■ **Page extract**:
Studio album by Jeremy Jay
- Released: 20 May 2008
- Genre: Indie pop
- Label: K Records

Jeremy Jay chronology
| Airwalker (2007) | A Place Where We Could Go (2008) | Slow Dance (2009) |

= A Place Where We Could Go =

A Place Where We Could Go is the first album by Jeremy Jay, released by K Records. It was produced by K founder and former Beat Happening frontman Calvin Johnson. It was well received by Pitchfork. In his review, Marc Hogan compared him to David Bowie. Hogan also mentioned that Jay's spoken-sung vocals, recalled the solo work of Jonathan Richman, with a certain punk sensibility.

The album was released on vinyl and CD.

■ **Provided data**:
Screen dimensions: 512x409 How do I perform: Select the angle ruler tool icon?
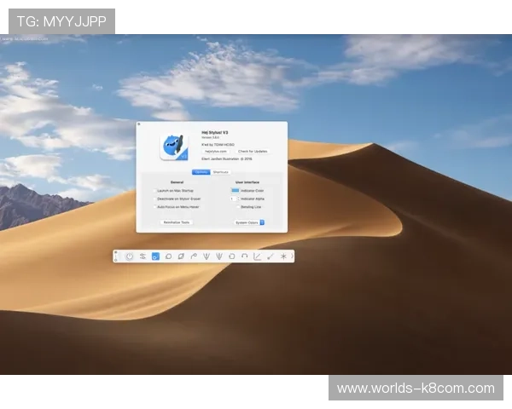258,256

■ **Prompt**:
Copy out the full entry on the album A Place Where We Could Go from above, word for word and with nothing left out.

■ **Output of the exercise**:
Studio album by Jeremy Jay
- Released: 20 May 2008
- Genre: Indie pop
- Label: K Records

Jeremy Jay chronology
| Airwalker (2007) | A Place Where We Could Go (2008) | Slow Dance (2009) |

= A Place Where We Could Go =

A Place Where We Could Go is the first album by Jeremy Jay, released by K Records. It was produced by K founder and former Beat Happening frontman Calvin Johnson. It was well received by Pitchfork. In his review, Marc Hogan compared him to David Bowie. Hogan also mentioned that Jay's spoken-sung vocals, recalled the solo work of Jonathan Richman, with a certain punk sensibility.

The album was released on vinyl and CD.